Ad aprire l’estorsione sarebbe stato Giuseppe Mirabile per conto dello zio Antonino Santapaola (secondo nel vertice della cupola di cosa nostra catanese). Il collaboratore di giustizia nei primi anni sarebbe stato anche l’esattore del “pizzo”. Il pagamento sarebbe avvenuto con cadenza mensile: 2500 euro “per la protezione” fino al 2010, dal 2011 invece i 2500 euro sarebbero stati versati ogni 15 giorni, significa che nella cassa del clan finivano 5000 euro ogni mese. Una ricostruzione che ha trovato conferma dai racconti degli imprenditori ascoltati dagli inquirenti nel corso dell’indagine condotta dai carabinieri di Catania. La vittima sarebbe stata una vecchia conoscenza del clan: era stato il barbiere di Alfio Mirabile, il capomafia sfuggito a un agguato nel 2004 ma deceduto a seguito delle ferite riportate.

L’inchiesta ha portato a scoprire come sarebbero stati utilizzati i soldi “incassati” dal pizzo del Bingo. Una parte (2500 euro) sarebbe confluito nella cassa del gruppo criminale, mentre il resto sarebbe servito a “garantire” lo stipendio al capo clan detenuto, Antonino Santapaola. Nonostante il carcere, dunque, il fratello del capomafia Nitto avrebbe continuato a ricevere per anni la sua “fetta” di soldi sporchi ogni mese, anche grazie ai soldi “ottenuti” dagli imprenditori taglieggiati. Denaro che sarebbe servito, inoltre, al mantenimento dei familiari degli “affiliati” detenuti. Oltre ad Antonino Santapaola, le accuse di estorsione aggravata sono per Salvatore Aiasecca, Dario Caruana, Salvatore Fiore, Davide Salvatore Licciardello, Salvatore Mirabella (detto Turi Palocco), Angelo Mirabile (detto Angelo U Poccu), Francesco Petralia. Quest’ultimo avrebbe gestito il parcheggio davanti alla sala Bingo.

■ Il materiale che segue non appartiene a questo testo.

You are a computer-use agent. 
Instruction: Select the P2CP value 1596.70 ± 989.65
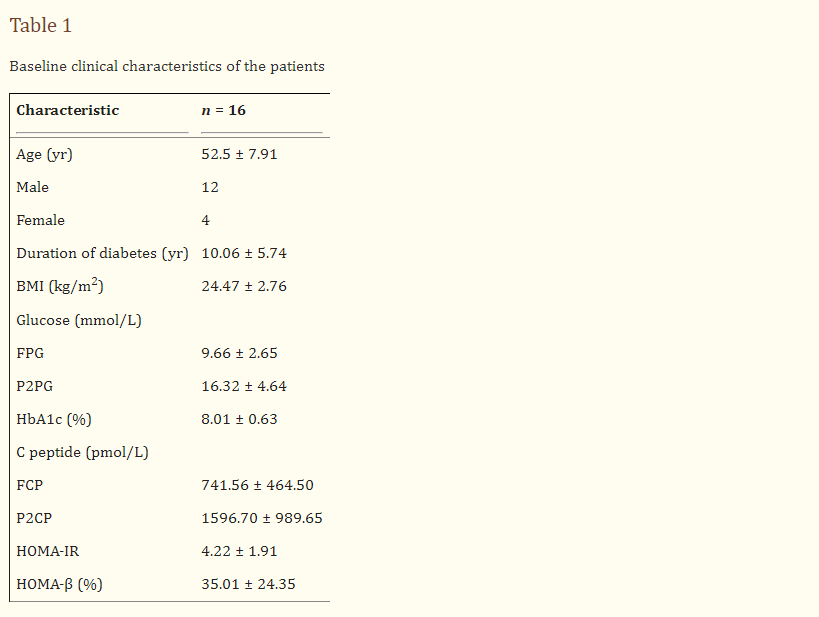[x=262, y=518]
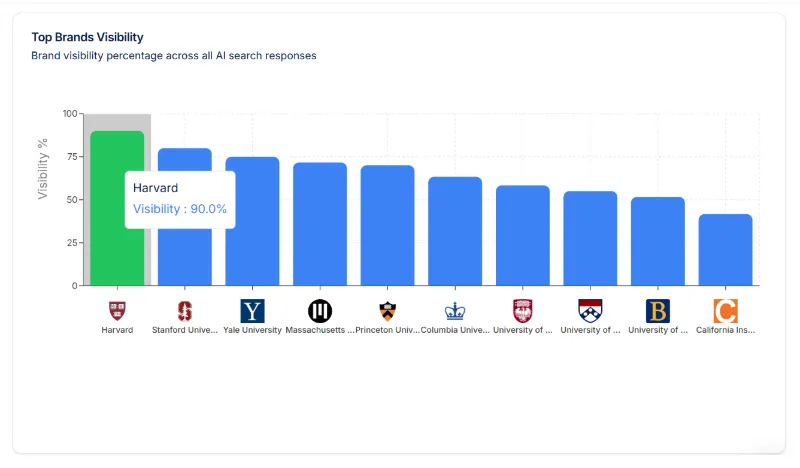The image size is (800, 468).
Task: Click the Stanford tree logo
Action: coord(185,310)
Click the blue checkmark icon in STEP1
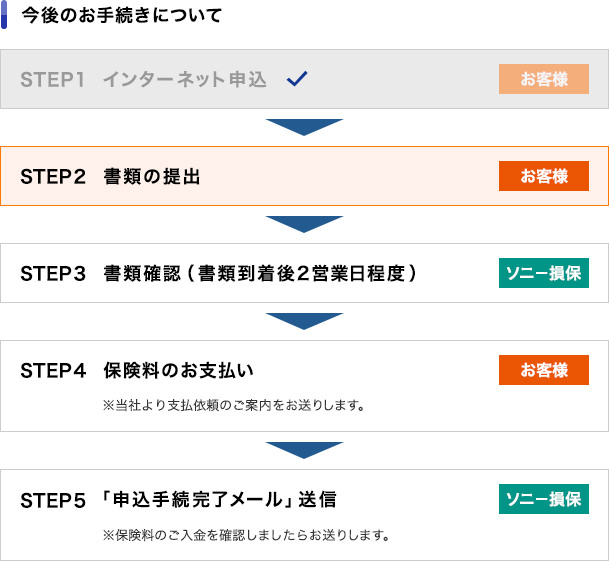Viewport: 609px width, 561px height. pos(297,79)
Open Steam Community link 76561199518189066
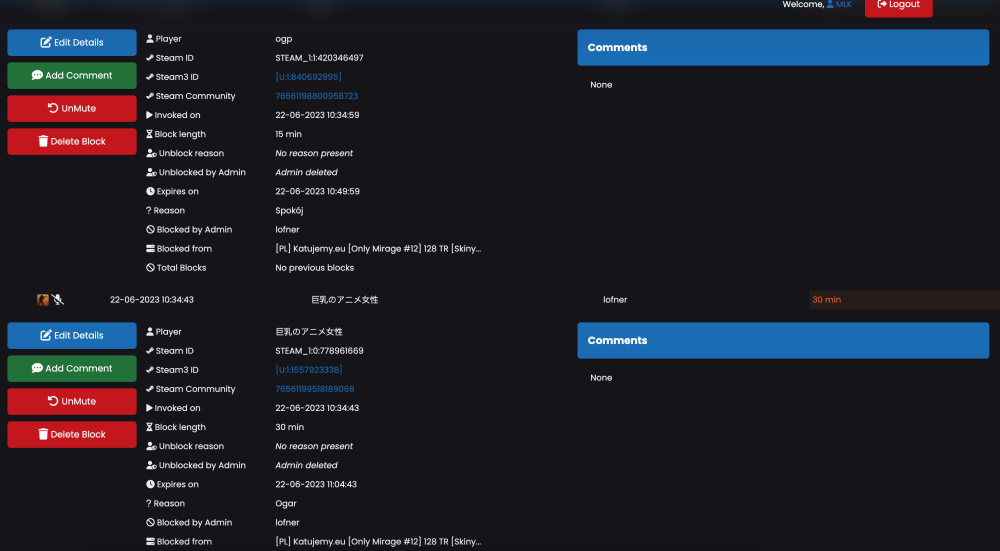 click(x=315, y=389)
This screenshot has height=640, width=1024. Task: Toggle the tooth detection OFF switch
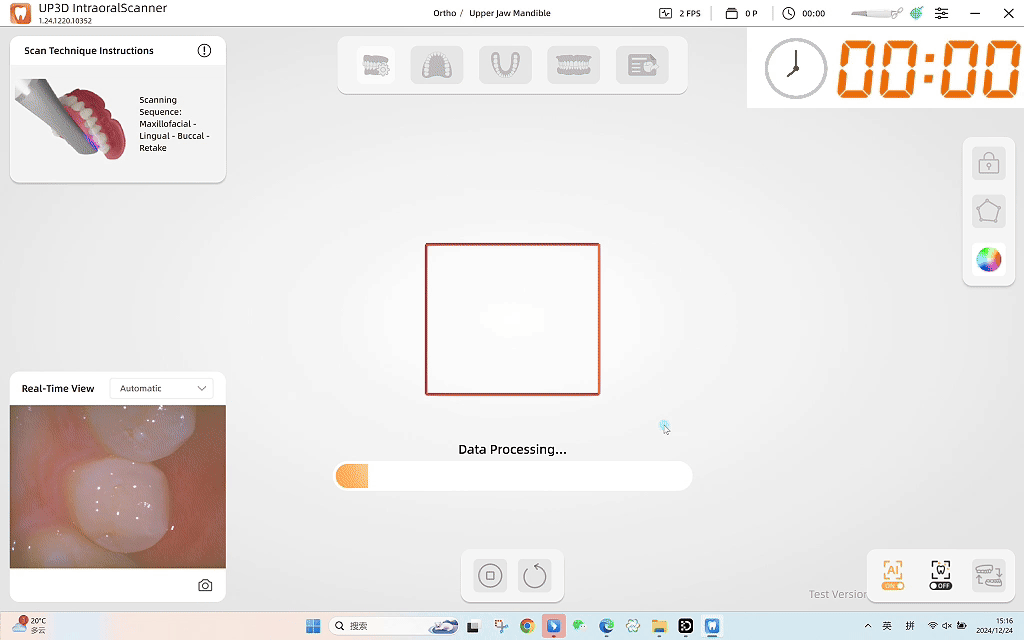pyautogui.click(x=940, y=575)
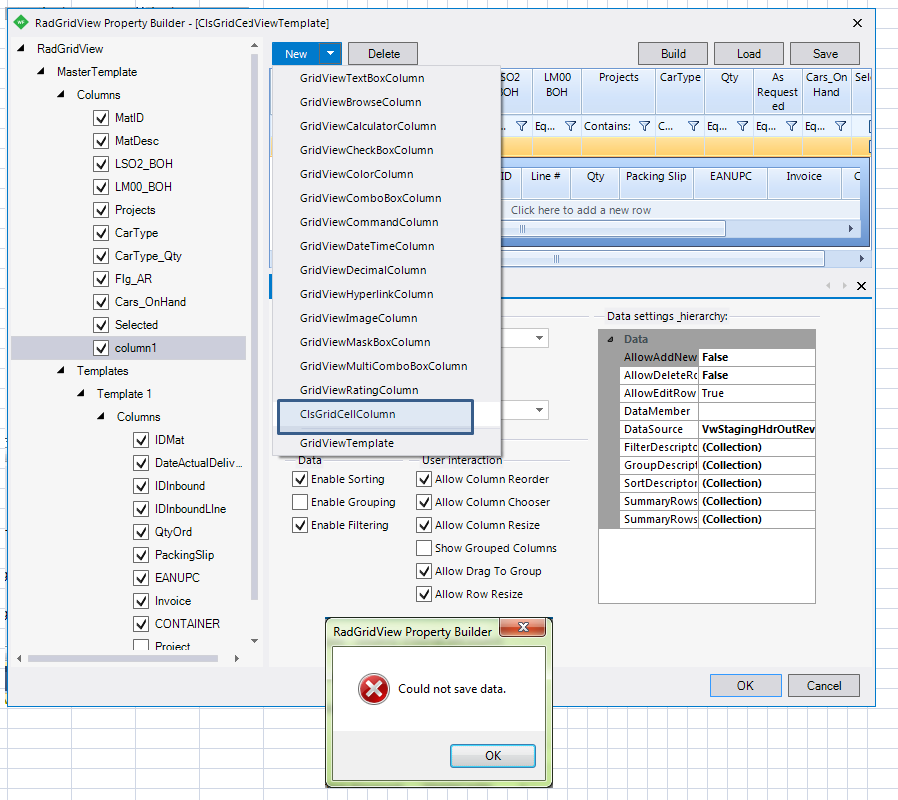Click the Build button

pyautogui.click(x=673, y=54)
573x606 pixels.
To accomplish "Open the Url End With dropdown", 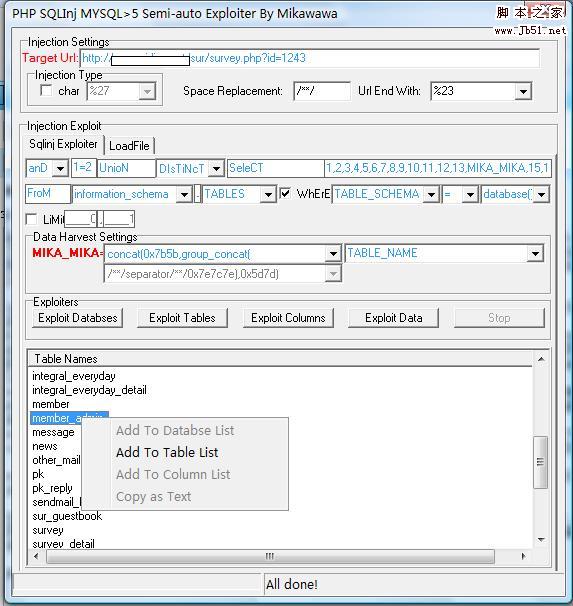I will (523, 92).
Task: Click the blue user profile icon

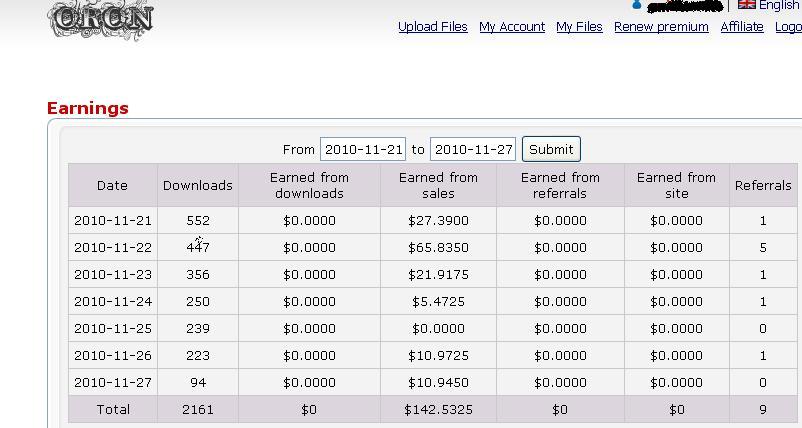Action: 636,5
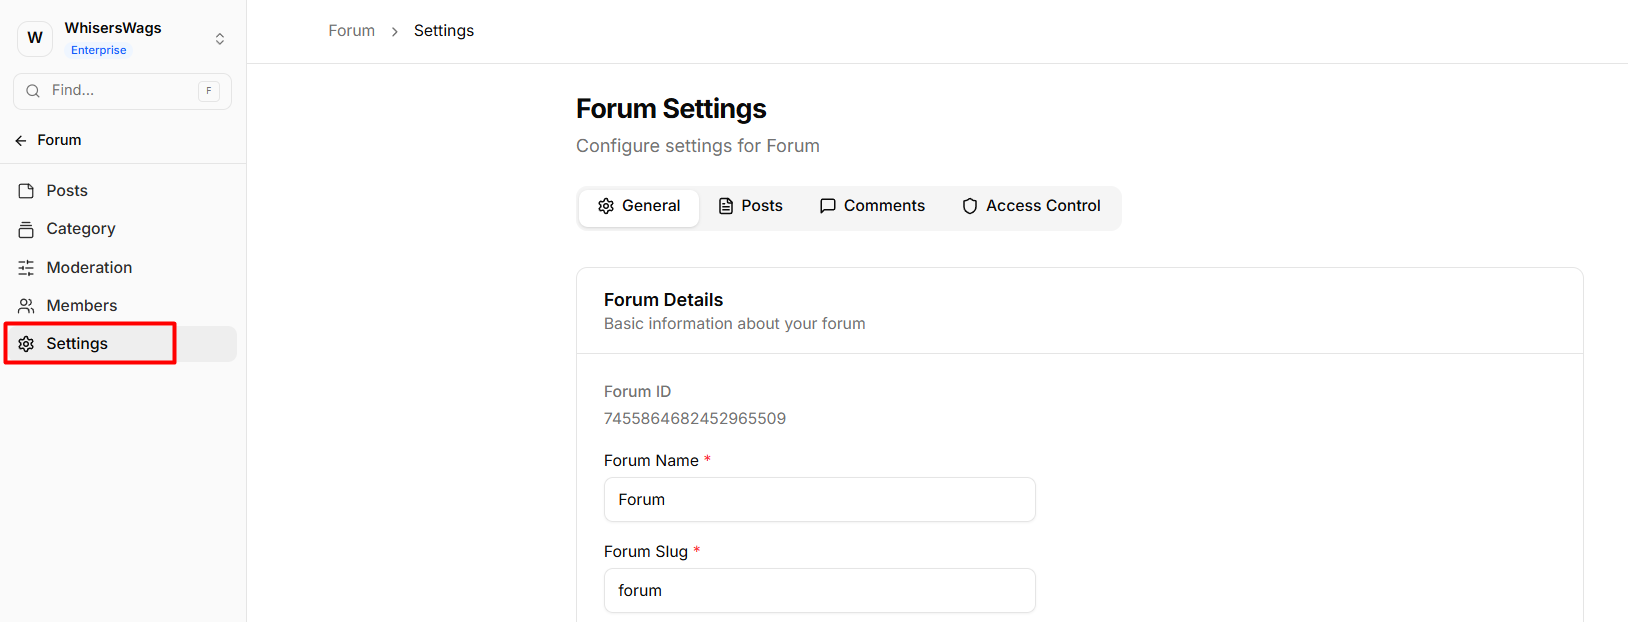Click the Forum breadcrumb link
The image size is (1628, 622).
point(352,31)

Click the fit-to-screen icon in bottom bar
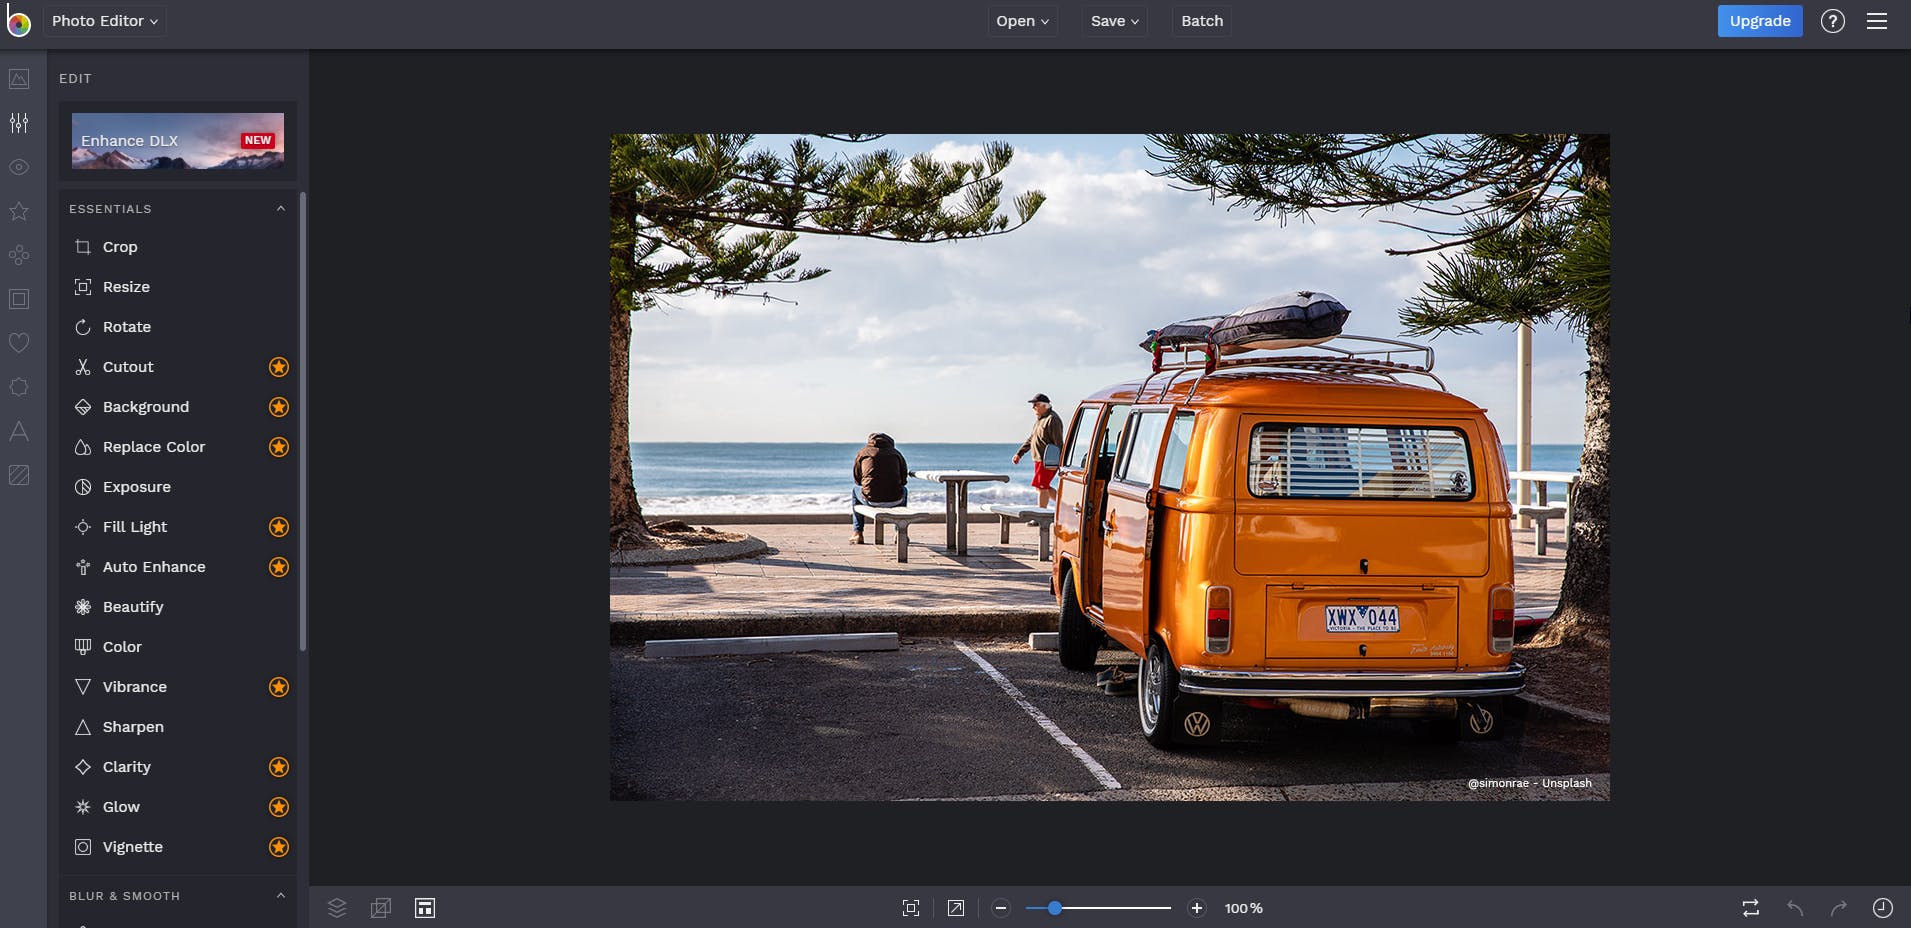910,908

Nella riscossione del pizzo dal 2002 al 2010 si sono susseguiti vari esattori, delegati dai vertici del gruppo mafioso. E i capi del “Villaggio” sono cambiati nel corso del decennio contestato nell’ordinanza firmata dal Gip: arresti ma anche omicidi hanno cambiato l’organigramma dei vertici. Quando Antonino Santapaola finisce in manette, a prendere le redini sono diversi affiliati. Tra questi spiccano Raimondo Maugeri (ucciso nel corso della faida con i Cappello Carateddi) e Giuseppe Rizzotto (vittima di lupara bianca). Ad un certo punto la “carta” del pizzo di Monte Po è controllata da Angelo Santapaola, che riscuote le estorsioni con il suo guardaspalle Nicola Sedici. Una presa di forza quella del cugino di Nitto, definito da più pentiti “un cane sciolto”, che non ha avuto il consenso “della famiglia” e che ha portato a ordinare il suo “omicidio”.